▶ _Your instructions_
Set down exactly, from the records below, the line with "تختی (13, 2253)" through the line with "آوریل 2022 (55, 1340)", and nothing else.

(Collected data entries)
++++++++++

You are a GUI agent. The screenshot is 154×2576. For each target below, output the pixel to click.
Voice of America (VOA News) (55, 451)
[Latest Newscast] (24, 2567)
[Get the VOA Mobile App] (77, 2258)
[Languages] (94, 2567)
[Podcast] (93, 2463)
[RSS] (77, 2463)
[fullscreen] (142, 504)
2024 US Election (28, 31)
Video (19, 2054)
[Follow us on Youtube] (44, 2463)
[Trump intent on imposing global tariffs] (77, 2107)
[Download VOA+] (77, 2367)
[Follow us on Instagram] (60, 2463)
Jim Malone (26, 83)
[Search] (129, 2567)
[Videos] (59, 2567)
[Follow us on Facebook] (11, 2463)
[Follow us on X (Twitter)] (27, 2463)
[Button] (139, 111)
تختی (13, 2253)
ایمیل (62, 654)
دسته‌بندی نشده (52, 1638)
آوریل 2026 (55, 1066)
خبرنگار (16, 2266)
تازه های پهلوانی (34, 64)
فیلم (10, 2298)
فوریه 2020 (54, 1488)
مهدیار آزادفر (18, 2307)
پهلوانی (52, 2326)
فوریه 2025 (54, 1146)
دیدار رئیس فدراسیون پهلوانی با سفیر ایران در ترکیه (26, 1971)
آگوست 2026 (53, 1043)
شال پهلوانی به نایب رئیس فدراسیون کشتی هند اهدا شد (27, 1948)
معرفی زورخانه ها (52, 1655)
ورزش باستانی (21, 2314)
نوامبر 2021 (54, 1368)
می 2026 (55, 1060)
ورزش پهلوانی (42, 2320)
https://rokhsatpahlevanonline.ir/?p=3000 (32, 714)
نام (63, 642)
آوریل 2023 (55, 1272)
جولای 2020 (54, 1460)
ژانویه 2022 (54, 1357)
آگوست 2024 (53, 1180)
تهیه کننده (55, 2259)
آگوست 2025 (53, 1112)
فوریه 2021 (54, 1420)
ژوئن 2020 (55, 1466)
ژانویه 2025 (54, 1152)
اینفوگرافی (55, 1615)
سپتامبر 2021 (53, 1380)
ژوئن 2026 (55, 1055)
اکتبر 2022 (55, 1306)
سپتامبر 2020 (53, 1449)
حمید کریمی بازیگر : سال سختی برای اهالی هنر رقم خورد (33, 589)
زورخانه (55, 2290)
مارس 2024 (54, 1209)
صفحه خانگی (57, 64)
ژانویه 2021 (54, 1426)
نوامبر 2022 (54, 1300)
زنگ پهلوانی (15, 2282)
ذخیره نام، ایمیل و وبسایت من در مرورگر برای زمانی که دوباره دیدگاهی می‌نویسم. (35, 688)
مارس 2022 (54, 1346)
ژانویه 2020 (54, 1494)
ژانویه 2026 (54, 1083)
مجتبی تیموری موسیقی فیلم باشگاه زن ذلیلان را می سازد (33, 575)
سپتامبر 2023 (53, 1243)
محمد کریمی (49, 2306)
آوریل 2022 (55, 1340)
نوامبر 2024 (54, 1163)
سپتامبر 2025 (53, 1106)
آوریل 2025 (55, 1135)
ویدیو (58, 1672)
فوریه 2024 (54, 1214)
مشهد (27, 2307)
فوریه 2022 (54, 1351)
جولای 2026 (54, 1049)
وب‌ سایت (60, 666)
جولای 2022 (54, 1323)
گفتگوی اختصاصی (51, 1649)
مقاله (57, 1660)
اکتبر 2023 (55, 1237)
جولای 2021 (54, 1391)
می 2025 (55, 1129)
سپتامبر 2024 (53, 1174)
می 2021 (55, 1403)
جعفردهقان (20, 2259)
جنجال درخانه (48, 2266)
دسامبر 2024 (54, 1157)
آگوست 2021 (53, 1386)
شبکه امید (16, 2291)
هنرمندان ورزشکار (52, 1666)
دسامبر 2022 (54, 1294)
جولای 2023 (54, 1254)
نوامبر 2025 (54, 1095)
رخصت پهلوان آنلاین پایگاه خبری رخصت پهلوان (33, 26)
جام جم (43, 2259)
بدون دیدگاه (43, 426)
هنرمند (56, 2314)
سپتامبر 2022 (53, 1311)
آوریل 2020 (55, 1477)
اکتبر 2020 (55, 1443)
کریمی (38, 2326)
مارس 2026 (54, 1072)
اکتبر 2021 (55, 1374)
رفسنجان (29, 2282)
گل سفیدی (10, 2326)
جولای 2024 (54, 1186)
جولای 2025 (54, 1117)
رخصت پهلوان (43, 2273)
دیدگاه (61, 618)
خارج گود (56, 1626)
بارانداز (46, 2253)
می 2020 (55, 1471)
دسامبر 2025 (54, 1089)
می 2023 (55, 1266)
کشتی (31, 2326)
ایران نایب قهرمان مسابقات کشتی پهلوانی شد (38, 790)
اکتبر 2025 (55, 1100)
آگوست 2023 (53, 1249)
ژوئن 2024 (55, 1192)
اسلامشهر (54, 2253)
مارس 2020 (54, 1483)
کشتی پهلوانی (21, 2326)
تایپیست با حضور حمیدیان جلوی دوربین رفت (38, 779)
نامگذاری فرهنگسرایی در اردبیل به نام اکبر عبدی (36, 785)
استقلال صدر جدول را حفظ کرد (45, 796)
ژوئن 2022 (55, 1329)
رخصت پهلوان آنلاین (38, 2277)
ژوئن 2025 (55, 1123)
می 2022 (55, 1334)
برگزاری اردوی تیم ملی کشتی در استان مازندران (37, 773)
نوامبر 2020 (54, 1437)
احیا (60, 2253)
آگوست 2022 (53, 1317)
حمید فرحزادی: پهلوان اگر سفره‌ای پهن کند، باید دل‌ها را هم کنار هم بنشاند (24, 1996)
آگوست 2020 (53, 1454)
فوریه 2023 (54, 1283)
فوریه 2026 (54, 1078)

++++++++++

▶ _Task solution_
تختی (13, 2253)
ایمیل (62, 654)
دسته‌بندی نشده (52, 1638)
آوریل 2026 (55, 1066)
خبرنگار (16, 2266)
تازه های پهلوانی (34, 64)
فیلم (10, 2298)
فوریه 2020 (54, 1488)
مهدیار آزادفر (18, 2307)
پهلوانی (52, 2326)
فوریه 2025 (54, 1146)
دیدار رئیس فدراسیون پهلوانی با سفیر ایران در ترکیه (26, 1971)
آگوست 2026 (53, 1043)
شال پهلوانی به نایب رئیس فدراسیون کشتی هند اهدا شد (27, 1948)
معرفی زورخانه ها (52, 1655)
ورزش باستانی (21, 2314)
نوامبر 2021 (54, 1368)
می 2026 (55, 1060)
ورزش پهلوانی (42, 2320)
https://rokhsatpahlevanonline.ir/?p=3000 (32, 714)
نام (63, 642)
آوریل 2023 (55, 1272)
جولای 2020 (54, 1460)
ژانویه 2022 (54, 1357)
آگوست 2024 (53, 1180)
تهیه کننده (55, 2259)
آگوست 2025 (53, 1112)
فوریه 2021 (54, 1420)
ژوئن 2020 (55, 1466)
ژانویه 2025 (54, 1152)
اینفوگرافی (55, 1615)
سپتامبر 2021 (53, 1380)
ژوئن 2026 (55, 1055)
اکتبر 2022 (55, 1306)
سپتامبر 2020 (53, 1449)
حمید کریمی بازیگر : سال سختی برای اهالی هنر رقم خورد (33, 589)
زورخانه (55, 2290)
مارس 2024 (54, 1209)
صفحه خانگی (57, 64)
ژانویه 2021 (54, 1426)
نوامبر 2022 (54, 1300)
زنگ پهلوانی (15, 2282)
ذخیره نام، ایمیل و وبسایت من در مرورگر برای زمانی که دوباره دیدگاهی می‌نویسم. (35, 688)
مارس 2022 (54, 1346)
ژانویه 2020 (54, 1494)
ژانویه 2026 (54, 1083)
مجتبی تیموری موسیقی فیلم باشگاه زن ذلیلان را می سازد (33, 575)
سپتامبر 2023 (53, 1243)
محمد کریمی (49, 2306)
آوریل 2022 (55, 1340)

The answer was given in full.